# Help On Breeding Knob-tail Geckos



## HerpNthusiast (Jan 30, 2017)

Hi, 
Im looking for some tips and advice on now to breed my knob-tails now i have received two clutches but one was laid during my exams so i forgot to check and they dried out and the other i found by chance whilst i was cleaning out the enclosure.

So i have researched but id like some reassurances.
I cleaned out their enclosure earlier today and here's what I've done:
I've provided the female with a good layer of moistened sand to help her find a suitable place to lay:



And i've set the thermostat to roughly 27-30 degrees celsius:



So signs on breeding:
Well the obvious is actual mating.
The female is getting gravid her stomach is getting bigger.
The female constantly digging and moving the sand around in preparing to lay
And look for notable dug out areas to try and find the eggs.

Incubating:
Place the eggs in a ventilated container with vermiculite and spray once a day.
Temperature is roughly 27 degrees.
Could this be done with a 25 watt heat matt (or cord) in a custom styrofoam box.

Anything i've missed or need to be changed for a better chance at success.

Thanks.


----------



## WeirdzandBeardz (Jan 31, 2017)

Hey mate, 

So knobbies being gravid is pretty easy to determine. Females will have huge white egg shapes showing through the ventral side of their abdomen (as well as obvious weight gain). 

The digging only really occurs right before laying, they don't test burrow as much as other species (well mine don't!) 

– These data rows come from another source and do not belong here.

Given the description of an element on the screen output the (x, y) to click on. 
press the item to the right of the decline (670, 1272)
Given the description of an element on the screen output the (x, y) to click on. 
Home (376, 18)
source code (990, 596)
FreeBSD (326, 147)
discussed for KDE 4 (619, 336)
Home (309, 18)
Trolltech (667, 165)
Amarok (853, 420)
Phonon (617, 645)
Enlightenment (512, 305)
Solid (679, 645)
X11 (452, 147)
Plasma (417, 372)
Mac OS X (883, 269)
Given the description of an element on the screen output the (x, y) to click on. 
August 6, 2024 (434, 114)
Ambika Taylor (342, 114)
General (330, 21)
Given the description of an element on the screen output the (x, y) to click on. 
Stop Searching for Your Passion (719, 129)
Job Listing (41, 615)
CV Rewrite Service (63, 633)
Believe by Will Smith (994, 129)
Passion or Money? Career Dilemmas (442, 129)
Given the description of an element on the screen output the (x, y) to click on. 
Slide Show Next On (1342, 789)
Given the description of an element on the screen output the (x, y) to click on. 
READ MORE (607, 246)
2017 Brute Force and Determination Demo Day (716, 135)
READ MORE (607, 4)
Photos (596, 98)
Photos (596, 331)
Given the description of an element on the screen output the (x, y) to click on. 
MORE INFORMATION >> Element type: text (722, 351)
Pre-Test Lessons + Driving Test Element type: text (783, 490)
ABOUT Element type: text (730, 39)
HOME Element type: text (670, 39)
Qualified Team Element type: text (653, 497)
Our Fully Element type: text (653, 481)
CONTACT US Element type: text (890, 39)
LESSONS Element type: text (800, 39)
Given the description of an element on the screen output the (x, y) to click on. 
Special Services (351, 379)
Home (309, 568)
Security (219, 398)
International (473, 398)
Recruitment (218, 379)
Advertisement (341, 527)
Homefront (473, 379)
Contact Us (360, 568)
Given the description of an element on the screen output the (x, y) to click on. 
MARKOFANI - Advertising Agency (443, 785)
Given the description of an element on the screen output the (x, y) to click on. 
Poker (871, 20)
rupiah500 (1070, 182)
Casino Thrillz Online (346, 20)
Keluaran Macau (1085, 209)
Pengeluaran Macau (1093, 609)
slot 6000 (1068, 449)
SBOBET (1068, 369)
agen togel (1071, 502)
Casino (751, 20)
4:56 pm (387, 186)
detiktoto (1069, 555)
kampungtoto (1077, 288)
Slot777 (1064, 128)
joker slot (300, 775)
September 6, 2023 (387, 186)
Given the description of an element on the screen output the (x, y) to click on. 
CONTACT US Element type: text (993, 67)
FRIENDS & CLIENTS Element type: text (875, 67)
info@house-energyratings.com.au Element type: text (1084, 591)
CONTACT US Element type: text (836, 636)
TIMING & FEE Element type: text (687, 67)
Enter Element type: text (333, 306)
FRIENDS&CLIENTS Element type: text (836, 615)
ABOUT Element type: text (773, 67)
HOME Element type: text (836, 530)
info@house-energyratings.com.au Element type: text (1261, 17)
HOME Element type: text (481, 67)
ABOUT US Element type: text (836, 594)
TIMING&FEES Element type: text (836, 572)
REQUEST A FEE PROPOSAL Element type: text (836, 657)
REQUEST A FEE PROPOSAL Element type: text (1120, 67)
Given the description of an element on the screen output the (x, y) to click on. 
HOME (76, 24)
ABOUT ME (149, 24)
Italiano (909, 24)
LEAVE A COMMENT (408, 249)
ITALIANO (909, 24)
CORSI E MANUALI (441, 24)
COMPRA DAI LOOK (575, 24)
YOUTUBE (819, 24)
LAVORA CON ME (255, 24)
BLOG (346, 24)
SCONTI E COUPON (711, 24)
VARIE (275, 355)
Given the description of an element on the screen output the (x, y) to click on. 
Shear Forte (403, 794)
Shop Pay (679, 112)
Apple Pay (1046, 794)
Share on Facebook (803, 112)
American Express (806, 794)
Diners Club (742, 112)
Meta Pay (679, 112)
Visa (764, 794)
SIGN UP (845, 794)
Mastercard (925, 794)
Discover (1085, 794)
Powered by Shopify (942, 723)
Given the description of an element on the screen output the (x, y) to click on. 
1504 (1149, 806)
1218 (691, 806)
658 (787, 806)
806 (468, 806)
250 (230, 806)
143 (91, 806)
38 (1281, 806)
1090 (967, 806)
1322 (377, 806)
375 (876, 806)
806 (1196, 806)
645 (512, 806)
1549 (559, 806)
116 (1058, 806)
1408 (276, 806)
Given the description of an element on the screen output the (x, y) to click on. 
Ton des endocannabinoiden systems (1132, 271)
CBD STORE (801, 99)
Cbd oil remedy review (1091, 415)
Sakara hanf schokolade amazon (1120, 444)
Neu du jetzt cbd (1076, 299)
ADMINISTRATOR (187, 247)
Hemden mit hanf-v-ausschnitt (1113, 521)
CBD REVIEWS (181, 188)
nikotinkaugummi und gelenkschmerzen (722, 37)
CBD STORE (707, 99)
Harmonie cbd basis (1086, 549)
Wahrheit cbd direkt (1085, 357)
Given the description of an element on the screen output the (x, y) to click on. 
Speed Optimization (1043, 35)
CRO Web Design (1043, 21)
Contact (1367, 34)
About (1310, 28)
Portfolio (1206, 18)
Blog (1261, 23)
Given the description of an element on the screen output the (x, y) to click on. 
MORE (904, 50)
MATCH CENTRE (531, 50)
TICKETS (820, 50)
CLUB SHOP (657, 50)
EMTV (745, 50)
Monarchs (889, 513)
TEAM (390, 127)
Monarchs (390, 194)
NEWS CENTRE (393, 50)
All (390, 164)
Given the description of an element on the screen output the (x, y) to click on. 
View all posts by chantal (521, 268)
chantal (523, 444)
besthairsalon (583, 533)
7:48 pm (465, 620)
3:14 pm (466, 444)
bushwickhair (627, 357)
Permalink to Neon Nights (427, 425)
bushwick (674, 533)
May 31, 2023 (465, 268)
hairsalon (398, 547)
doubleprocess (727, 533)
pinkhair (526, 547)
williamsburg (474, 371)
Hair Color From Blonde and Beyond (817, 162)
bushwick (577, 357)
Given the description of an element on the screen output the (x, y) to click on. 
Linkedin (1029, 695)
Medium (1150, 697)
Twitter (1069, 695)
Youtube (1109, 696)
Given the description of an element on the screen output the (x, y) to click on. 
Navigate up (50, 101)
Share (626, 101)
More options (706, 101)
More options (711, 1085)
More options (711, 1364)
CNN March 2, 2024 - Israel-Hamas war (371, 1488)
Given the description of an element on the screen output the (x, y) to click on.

My preferred incubation method is 1:1 ratio of vermiculite to water by weight in a sealed container with glad wrap rubber banded over the top (no holes). I've successfully incubated a number of smooth knobbies this way. I did a temperature of 28.5-29c

It could be done many ways, but a purpose built incubators your most reliable chance - you can also air incubate them I've been told. 

Hope it helps!


----------